Countries like Norway and China are also way ahead of the U.S. in developing aquaculture at a larger scale. Klinger says that while the U.S. has the opportunity to be a leader in the sector, due in part to its stringent regulations and sustainability standards, it will face steep competition from more established players.
There are more opinions about aquaculture than there are fish in the sea. For many opponents, environmental concerns are top of mind.
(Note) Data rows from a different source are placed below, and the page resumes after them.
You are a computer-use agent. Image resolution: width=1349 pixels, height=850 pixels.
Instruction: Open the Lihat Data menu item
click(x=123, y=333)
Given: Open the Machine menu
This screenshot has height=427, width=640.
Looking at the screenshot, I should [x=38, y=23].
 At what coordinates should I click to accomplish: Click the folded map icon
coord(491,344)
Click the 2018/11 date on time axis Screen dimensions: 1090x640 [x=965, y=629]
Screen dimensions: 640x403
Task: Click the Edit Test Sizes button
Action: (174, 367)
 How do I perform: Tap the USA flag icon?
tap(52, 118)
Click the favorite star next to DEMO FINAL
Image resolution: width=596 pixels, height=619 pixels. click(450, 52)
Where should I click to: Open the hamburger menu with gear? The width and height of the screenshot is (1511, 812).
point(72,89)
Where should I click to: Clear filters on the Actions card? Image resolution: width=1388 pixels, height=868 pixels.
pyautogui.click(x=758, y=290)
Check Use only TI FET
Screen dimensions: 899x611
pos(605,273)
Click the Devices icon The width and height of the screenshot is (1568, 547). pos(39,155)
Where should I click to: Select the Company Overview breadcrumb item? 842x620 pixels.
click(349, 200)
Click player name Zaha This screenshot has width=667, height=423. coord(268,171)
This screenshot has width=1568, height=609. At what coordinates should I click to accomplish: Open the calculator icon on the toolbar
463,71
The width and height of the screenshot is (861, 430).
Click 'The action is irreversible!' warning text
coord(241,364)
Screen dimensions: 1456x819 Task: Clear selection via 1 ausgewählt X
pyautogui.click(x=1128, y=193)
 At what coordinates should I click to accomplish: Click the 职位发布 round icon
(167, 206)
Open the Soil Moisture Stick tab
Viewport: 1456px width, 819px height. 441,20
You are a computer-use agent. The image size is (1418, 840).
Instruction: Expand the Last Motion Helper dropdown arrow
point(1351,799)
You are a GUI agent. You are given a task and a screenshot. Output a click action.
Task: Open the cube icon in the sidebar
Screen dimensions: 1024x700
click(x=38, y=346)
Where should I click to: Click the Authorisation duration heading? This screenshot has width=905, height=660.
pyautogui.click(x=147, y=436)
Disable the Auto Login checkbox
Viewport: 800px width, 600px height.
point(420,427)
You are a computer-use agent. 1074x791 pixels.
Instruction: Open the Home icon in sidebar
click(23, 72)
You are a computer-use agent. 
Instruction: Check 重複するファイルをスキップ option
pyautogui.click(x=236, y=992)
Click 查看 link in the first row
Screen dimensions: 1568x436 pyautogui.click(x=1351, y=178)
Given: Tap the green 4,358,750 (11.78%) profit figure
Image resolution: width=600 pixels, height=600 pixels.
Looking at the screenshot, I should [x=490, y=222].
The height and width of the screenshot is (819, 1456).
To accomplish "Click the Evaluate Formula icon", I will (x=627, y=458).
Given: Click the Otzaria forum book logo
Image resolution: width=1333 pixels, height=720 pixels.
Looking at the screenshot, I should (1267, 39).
Whether it is concerns over fish effluent and its contribution to harmful algal blooms; the spread of invasive species; or the spread of disease from crowded farmed fish to wild ones, including a range of infectious agents and parasites, such as sea lice; critics have much to worry about.
For farms that will be built at least three miles from shore, some of those problems may be minimized. The main difference is that deeper waters and stronger currents dilute pollutants and ensure that they dissipate faster.
Halley Froelich, a marine biologist at the University of California, Santa Barbara, has conducted independent research looking into the ecological effects of offshore systems. In 2017, she published a review of the available literature and found that there is no consensus on the baseline definition of “offshore.” Studies have instead examined farms at a variety of distances from shore, water depths, and current speeds. This inconsistency makes it challenging to home in on best practices in the field.